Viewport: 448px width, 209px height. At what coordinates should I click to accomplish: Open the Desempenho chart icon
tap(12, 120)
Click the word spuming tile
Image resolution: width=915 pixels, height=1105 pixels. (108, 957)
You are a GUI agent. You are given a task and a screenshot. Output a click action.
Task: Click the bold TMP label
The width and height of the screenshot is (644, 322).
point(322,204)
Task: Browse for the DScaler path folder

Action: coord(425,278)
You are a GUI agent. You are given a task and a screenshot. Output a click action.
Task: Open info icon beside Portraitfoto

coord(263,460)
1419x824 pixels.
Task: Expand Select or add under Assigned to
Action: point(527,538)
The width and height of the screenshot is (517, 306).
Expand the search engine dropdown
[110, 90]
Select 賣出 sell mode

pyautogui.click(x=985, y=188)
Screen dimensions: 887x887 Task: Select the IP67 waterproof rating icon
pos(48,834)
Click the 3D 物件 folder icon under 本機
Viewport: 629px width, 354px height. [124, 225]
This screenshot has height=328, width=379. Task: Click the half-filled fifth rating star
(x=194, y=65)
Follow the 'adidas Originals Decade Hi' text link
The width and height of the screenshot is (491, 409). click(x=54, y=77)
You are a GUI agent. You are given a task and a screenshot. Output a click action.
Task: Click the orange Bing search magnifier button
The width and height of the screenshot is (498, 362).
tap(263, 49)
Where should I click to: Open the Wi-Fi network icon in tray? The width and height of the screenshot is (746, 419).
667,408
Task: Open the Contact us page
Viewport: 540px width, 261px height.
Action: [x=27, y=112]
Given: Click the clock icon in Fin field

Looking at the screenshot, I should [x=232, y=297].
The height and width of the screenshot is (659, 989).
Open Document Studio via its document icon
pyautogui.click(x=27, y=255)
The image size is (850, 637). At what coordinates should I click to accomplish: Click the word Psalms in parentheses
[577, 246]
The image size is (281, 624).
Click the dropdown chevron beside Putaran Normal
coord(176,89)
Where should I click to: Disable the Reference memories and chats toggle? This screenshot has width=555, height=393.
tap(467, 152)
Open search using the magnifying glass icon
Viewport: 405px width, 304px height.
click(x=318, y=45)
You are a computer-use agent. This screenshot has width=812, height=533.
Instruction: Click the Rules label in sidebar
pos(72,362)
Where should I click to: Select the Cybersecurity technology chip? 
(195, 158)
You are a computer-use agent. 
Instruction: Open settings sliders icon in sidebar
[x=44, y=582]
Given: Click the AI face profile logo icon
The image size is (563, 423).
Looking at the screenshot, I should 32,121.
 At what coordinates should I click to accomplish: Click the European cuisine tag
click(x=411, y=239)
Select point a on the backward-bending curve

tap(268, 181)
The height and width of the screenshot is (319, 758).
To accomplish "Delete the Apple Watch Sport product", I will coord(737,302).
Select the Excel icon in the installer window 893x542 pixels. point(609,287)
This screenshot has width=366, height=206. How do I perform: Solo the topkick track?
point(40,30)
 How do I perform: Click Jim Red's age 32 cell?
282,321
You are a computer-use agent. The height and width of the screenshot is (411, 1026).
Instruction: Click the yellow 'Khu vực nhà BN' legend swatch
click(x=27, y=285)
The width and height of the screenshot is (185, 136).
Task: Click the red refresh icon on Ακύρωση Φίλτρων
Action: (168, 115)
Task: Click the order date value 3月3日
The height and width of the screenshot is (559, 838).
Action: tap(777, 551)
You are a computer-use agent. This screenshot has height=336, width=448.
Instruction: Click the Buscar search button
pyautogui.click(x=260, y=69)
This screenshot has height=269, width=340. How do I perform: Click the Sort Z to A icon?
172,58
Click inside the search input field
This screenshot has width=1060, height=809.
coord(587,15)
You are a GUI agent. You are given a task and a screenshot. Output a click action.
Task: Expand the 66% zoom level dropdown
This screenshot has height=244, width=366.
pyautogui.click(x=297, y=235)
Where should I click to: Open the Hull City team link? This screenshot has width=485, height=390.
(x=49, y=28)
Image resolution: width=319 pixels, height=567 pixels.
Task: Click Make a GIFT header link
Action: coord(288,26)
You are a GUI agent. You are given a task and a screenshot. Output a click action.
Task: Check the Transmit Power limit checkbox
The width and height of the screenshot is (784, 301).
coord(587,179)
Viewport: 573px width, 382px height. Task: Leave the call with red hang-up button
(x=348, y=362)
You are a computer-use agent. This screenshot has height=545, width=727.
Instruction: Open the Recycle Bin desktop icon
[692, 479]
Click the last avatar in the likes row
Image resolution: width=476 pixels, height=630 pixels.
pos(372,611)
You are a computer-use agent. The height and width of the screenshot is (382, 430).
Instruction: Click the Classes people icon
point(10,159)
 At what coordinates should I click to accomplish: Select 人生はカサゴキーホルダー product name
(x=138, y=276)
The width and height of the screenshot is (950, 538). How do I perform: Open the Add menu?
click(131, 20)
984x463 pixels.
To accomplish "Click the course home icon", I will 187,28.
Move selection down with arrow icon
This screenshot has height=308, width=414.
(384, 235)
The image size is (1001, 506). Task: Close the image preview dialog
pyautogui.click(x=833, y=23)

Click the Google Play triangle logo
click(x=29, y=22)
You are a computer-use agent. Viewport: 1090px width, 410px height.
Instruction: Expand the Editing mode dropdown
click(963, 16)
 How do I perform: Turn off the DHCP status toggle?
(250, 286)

• What you have to do: Could you transcribe each entry exactly as it stands?

• Result for this exercise:
Viewport: 448px width, 209px height. At what coordinates should I click to accomplish: Open the Desempenho chart icon
tap(12, 120)
Click the word spuming tile
Image resolution: width=915 pixels, height=1105 pixels. (108, 957)
You are a GUI agent. You are given a task and a screenshot. Output a click action.
Task: Click the bold TMP label
The width and height of the screenshot is (644, 322).
point(322,204)
Task: Browse for the DScaler path folder

Action: coord(425,278)
You are a GUI agent. You are given a task and a screenshot. Output a click action.
Task: Open info icon beside Portraitfoto

coord(263,460)
1419x824 pixels.
Task: Expand Select or add under Assigned to
Action: point(527,538)
The width and height of the screenshot is (517, 306).
Expand the search engine dropdown
[110, 90]
Select 賣出 sell mode

pyautogui.click(x=985, y=188)
Screen dimensions: 887x887 Task: Select the IP67 waterproof rating icon
pos(48,834)
Click the 3D 物件 folder icon under 本機
Viewport: 629px width, 354px height. [124, 225]
This screenshot has height=328, width=379. Task: Click the half-filled fifth rating star
(x=194, y=65)
Follow the 'adidas Originals Decade Hi' text link
The width and height of the screenshot is (491, 409). click(x=54, y=77)
You are a GUI agent. You are given a task and a screenshot. Output a click action.
Task: Click the orange Bing search magnifier button
The width and height of the screenshot is (498, 362).
tap(263, 49)
Where should I click to: Open the Wi-Fi network icon in tray? The width and height of the screenshot is (746, 419).
667,408
Task: Open the Contact us page
Viewport: 540px width, 261px height.
Action: [x=27, y=112]
Given: Click the clock icon in Fin field

Looking at the screenshot, I should [x=232, y=297].
The height and width of the screenshot is (659, 989).
Open Document Studio via its document icon
pyautogui.click(x=27, y=255)
The image size is (850, 637). At what coordinates should I click to accomplish: Click the word Psalms in parentheses
[577, 246]
The image size is (281, 624).
Click the dropdown chevron beside Putaran Normal
coord(176,89)
Where should I click to: Disable the Reference memories and chats toggle? This screenshot has width=555, height=393.
tap(467, 152)
Open search using the magnifying glass icon
Viewport: 405px width, 304px height.
click(x=318, y=45)
You are a computer-use agent. This screenshot has width=812, height=533.
Instruction: Click the Rules label in sidebar
pos(72,362)
Where should I click to: Select the Cybersecurity technology chip? 
(195, 158)
You are a computer-use agent. 
Instruction: Open settings sliders icon in sidebar
[x=44, y=582]
Given: Click the AI face profile logo icon
The image size is (563, 423).
Looking at the screenshot, I should 32,121.
 At what coordinates should I click to accomplish: Click the European cuisine tag
click(x=411, y=239)
Select point a on the backward-bending curve

tap(268, 181)
The height and width of the screenshot is (319, 758).
To accomplish "Delete the Apple Watch Sport product", I will coord(737,302).
Select the Excel icon in the installer window 893x542 pixels. point(609,287)
This screenshot has width=366, height=206. How do I perform: Solo the topkick track?
point(40,30)
 How do I perform: Click Jim Red's age 32 cell?
282,321
You are a computer-use agent. The height and width of the screenshot is (411, 1026).
Instruction: Click the yellow 'Khu vực nhà BN' legend swatch
click(x=27, y=285)
The width and height of the screenshot is (185, 136).
Task: Click the red refresh icon on Ακύρωση Φίλτρων
Action: (168, 115)
Task: Click the order date value 3月3日
The height and width of the screenshot is (559, 838).
Action: tap(777, 551)
You are a computer-use agent. This screenshot has height=336, width=448.
Instruction: Click the Buscar search button
pyautogui.click(x=260, y=69)
This screenshot has height=269, width=340. How do I perform: Click the Sort Z to A icon?
172,58
Click inside the search input field
This screenshot has width=1060, height=809.
coord(587,15)
You are a GUI agent. You are given a task and a screenshot. Output a click action.
Task: Expand the 66% zoom level dropdown
This screenshot has height=244, width=366.
pyautogui.click(x=297, y=235)
Where should I click to: Open the Hull City team link? This screenshot has width=485, height=390.
(x=49, y=28)
Image resolution: width=319 pixels, height=567 pixels.
Task: Click Make a GIFT header link
Action: coord(288,26)
You are a GUI agent. You are given a task and a screenshot. Output a click action.
Task: Check the Transmit Power limit checkbox
The width and height of the screenshot is (784, 301).
coord(587,179)
Viewport: 573px width, 382px height. Task: Leave the call with red hang-up button
(x=348, y=362)
You are a computer-use agent. This screenshot has height=545, width=727.
Instruction: Open the Recycle Bin desktop icon
[692, 479]
Click the last avatar in the likes row
Image resolution: width=476 pixels, height=630 pixels.
pos(372,611)
You are a computer-use agent. The height and width of the screenshot is (382, 430).
Instruction: Click the Classes people icon
point(10,159)
 At what coordinates should I click to accomplish: Select 人生はカサゴキーホルダー product name
(x=138, y=276)
The width and height of the screenshot is (950, 538). How do I perform: Open the Add menu?
click(131, 20)
984x463 pixels.
To accomplish "Click the course home icon", I will 187,28.
Move selection down with arrow icon
This screenshot has height=308, width=414.
(384, 235)
The image size is (1001, 506). Task: Close the image preview dialog
pyautogui.click(x=833, y=23)

Click the Google Play triangle logo
click(x=29, y=22)
You are a computer-use agent. Viewport: 1090px width, 410px height.
Instruction: Expand the Editing mode dropdown
click(963, 16)
 How do I perform: Turn off the DHCP status toggle?
(250, 286)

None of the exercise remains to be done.